Lay out the records in the stretch from the line containing "The height and width of the screenshot is (756, 756)." through the line containing "pos(821,21)" as a two-column CSV headed input and output. Give one row per record, with its text and its answer each in a single quoted field and line breaks replaced by spaces.

- Material shown

══════════

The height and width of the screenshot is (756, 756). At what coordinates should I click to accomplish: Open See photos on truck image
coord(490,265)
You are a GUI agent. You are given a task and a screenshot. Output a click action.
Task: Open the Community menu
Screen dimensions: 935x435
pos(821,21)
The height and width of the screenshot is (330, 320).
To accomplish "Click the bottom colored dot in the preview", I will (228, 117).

══════════

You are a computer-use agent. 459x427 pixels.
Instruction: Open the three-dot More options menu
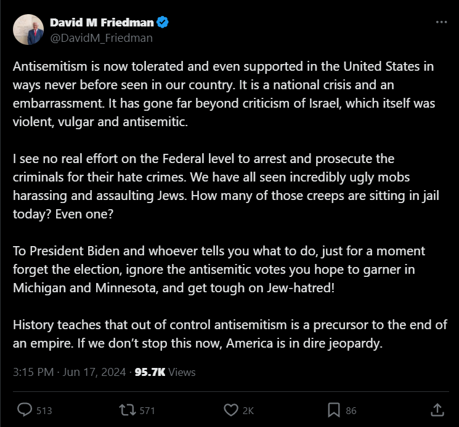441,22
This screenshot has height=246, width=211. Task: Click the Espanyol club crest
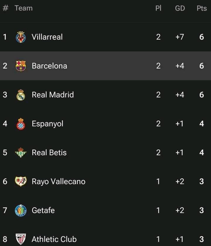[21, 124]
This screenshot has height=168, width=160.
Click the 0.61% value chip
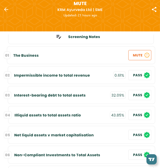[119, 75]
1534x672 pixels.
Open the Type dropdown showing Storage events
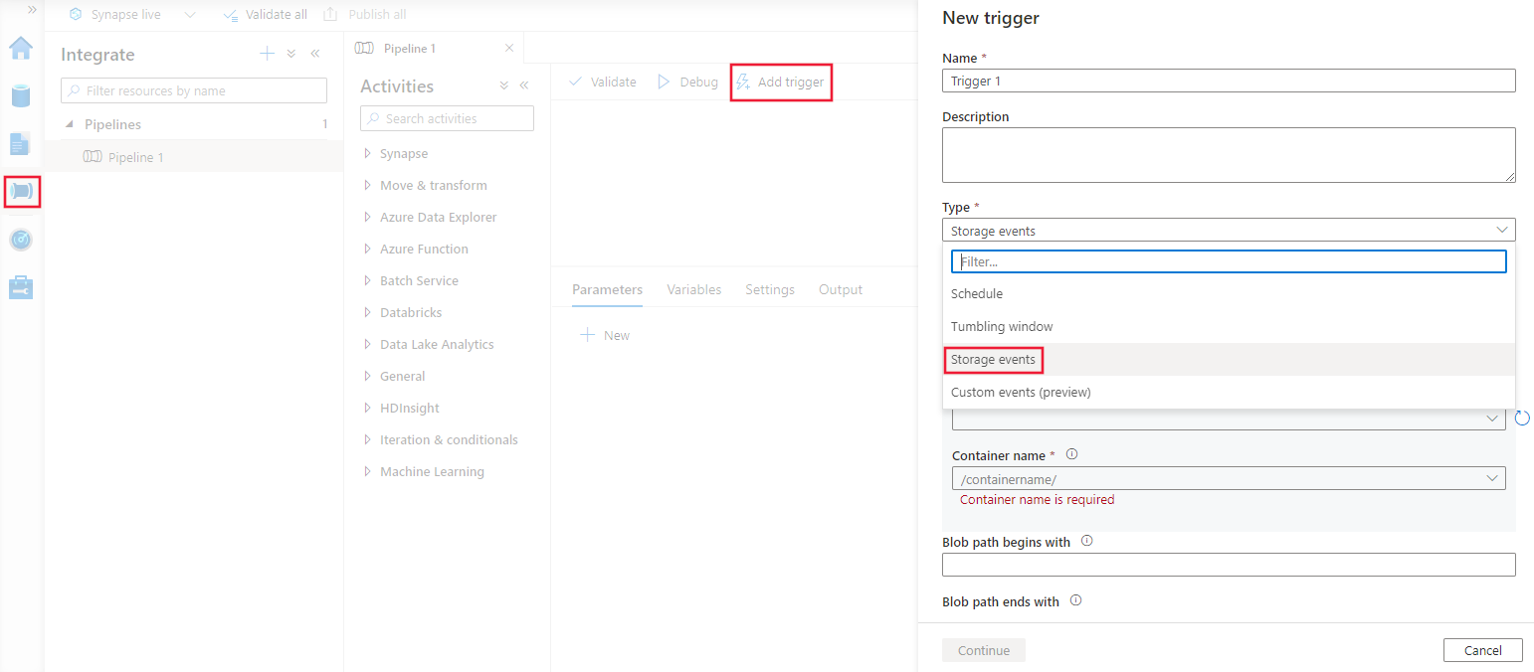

══════════

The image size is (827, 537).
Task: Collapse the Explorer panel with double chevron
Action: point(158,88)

══════════

- Answer in full
input,output
"The height and width of the screenshot is (756, 756). At what coordinates should I click to accomplish: Open See photos on truck image","coord(490,265)"
"You are a GUI agent. You are given a task and a screenshot. Output a click action. Task: Open the Community menu Screen dimensions: 935x435","pos(821,21)"